Failure to Maintain Dialysis Communication Documentation in Medical Record
Penalty
Summary
The deficiency involves the facility’s failure to maintain evidence of ongoing communication with a dialysis treatment center in the medical record for a resident with end stage renal disease (ESRD) who was dependent on hemodialysis three times per week. The resident’s significant change MDS assessment showed the resident was cognitively intact, but dialysis was not coded on the assessment in error. Review of the electronic medical record revealed no completed dialysis communication forms, and the facility was unable to locate any such forms for this resident. Progress notes contained no documentation of communication between facility staff and the dialysis center, and there was no documentation that pre-dialysis or post-dialysis assessments were completed and communicated.
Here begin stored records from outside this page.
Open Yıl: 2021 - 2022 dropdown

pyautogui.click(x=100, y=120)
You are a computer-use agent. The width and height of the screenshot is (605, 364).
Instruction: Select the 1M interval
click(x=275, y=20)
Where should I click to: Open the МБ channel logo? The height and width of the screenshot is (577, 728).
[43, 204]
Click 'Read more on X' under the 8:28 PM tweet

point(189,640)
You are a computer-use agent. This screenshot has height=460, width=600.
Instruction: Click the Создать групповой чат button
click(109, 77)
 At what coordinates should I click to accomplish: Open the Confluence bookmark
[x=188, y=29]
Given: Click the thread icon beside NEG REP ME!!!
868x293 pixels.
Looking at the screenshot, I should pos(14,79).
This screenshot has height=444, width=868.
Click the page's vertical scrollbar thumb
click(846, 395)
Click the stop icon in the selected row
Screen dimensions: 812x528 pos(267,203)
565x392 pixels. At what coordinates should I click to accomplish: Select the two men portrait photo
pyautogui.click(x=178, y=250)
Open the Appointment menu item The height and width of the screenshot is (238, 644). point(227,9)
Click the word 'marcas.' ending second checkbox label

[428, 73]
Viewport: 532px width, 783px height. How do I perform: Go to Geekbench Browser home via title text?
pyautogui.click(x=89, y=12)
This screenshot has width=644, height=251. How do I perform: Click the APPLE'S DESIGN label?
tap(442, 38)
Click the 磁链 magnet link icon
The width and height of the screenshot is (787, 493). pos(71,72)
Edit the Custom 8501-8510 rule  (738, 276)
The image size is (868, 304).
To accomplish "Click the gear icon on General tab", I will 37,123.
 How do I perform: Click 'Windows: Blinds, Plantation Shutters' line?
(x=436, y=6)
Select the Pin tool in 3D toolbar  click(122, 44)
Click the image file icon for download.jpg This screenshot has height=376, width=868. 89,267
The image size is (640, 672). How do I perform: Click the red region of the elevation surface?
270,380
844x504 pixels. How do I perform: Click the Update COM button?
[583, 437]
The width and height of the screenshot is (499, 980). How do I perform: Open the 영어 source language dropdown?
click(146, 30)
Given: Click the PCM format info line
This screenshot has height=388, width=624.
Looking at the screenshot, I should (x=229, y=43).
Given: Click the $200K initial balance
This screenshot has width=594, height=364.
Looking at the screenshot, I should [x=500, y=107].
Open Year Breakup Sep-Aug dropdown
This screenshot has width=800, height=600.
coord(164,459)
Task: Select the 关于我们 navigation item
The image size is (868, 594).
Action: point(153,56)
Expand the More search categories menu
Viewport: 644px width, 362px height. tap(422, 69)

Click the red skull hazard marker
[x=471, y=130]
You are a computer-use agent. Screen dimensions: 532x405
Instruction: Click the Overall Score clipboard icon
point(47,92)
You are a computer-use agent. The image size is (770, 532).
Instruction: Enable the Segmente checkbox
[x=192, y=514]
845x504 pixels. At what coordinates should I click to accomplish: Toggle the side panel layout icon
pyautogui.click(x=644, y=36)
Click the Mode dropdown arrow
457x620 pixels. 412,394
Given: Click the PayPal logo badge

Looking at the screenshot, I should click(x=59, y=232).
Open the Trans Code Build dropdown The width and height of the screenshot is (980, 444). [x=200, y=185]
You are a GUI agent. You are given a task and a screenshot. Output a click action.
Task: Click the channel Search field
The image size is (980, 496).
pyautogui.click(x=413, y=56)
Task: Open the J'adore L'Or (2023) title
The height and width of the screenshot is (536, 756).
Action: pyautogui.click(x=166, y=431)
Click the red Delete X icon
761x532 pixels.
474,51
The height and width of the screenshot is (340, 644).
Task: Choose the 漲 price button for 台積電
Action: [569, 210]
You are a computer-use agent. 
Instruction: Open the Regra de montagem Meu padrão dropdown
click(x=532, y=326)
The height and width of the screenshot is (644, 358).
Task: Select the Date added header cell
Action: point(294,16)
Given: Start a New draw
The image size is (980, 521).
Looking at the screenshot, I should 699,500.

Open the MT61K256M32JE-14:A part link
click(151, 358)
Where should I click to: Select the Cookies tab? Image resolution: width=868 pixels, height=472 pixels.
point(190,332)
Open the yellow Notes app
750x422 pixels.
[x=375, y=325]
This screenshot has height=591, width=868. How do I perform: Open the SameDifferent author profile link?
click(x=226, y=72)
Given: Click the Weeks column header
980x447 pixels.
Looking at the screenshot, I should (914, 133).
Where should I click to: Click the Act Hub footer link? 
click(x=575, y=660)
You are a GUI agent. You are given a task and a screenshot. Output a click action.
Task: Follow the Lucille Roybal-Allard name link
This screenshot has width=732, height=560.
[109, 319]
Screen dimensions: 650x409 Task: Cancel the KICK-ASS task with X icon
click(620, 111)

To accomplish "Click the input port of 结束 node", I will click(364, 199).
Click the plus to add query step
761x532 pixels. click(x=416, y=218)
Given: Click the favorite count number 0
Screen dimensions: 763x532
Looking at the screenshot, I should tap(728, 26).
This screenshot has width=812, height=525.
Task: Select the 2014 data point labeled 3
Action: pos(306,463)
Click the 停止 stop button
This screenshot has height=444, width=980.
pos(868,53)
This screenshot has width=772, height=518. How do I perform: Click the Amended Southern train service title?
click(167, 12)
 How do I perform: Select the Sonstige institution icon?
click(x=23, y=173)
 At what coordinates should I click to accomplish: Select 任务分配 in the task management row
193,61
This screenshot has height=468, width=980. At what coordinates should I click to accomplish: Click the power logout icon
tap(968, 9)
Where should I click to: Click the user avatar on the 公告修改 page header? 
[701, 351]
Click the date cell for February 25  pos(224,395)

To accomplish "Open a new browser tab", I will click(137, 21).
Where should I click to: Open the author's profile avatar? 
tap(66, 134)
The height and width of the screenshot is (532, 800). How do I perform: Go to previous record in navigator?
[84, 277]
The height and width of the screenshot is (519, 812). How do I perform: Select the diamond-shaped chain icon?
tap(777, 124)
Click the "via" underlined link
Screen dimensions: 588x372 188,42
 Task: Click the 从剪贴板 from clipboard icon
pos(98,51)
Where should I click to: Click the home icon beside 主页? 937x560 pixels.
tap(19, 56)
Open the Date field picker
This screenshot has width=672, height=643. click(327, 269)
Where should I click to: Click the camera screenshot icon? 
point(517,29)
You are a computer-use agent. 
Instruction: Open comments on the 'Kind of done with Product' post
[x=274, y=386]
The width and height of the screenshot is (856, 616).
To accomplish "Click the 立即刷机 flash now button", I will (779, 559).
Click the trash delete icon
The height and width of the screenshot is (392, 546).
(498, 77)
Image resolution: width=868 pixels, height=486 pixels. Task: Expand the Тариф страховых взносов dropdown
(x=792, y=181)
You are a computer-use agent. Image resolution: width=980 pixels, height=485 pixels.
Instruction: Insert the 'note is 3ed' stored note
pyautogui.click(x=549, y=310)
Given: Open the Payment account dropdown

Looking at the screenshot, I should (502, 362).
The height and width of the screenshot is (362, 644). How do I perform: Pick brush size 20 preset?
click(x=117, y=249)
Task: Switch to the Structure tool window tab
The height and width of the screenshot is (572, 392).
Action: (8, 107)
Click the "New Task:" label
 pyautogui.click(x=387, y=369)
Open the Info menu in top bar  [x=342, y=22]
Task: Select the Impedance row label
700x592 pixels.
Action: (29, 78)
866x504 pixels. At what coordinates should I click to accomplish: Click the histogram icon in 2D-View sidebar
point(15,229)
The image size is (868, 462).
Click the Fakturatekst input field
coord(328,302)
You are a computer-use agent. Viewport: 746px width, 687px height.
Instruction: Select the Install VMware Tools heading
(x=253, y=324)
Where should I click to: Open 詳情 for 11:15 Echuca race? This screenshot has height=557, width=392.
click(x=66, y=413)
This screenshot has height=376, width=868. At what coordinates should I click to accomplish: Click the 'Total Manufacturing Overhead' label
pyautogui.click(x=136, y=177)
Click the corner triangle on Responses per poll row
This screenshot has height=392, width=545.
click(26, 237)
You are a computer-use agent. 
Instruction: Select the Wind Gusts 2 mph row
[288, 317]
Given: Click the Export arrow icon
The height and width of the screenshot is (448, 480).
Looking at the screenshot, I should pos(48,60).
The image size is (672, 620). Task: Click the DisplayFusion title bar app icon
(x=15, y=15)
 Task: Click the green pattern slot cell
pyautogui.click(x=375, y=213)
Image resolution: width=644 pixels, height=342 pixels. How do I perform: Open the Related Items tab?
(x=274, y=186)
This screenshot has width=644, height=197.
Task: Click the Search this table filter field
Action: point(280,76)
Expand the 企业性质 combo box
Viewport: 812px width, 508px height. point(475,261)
Nursing staff interviews confirmed that a dialysis communication form and notebook system was in place, with nurses completing pre-dialysis information such as vital signs, weight, access site condition, and changes in condition, and dialysis nurses documenting post-dialysis assessments. However, the Medical Records Manager reported there was no scheduled timeframe for removing completed forms from the notebook and uploading them into the electronic medical record, and she was unable to locate any forms for this resident, suggesting they may have remained in the notebook and possibly left with the family at discharge. The DON stated the facility was responsible for ensuring completion of the forms and placement in the medical record after review, but could not explain why the forms were not present for this resident.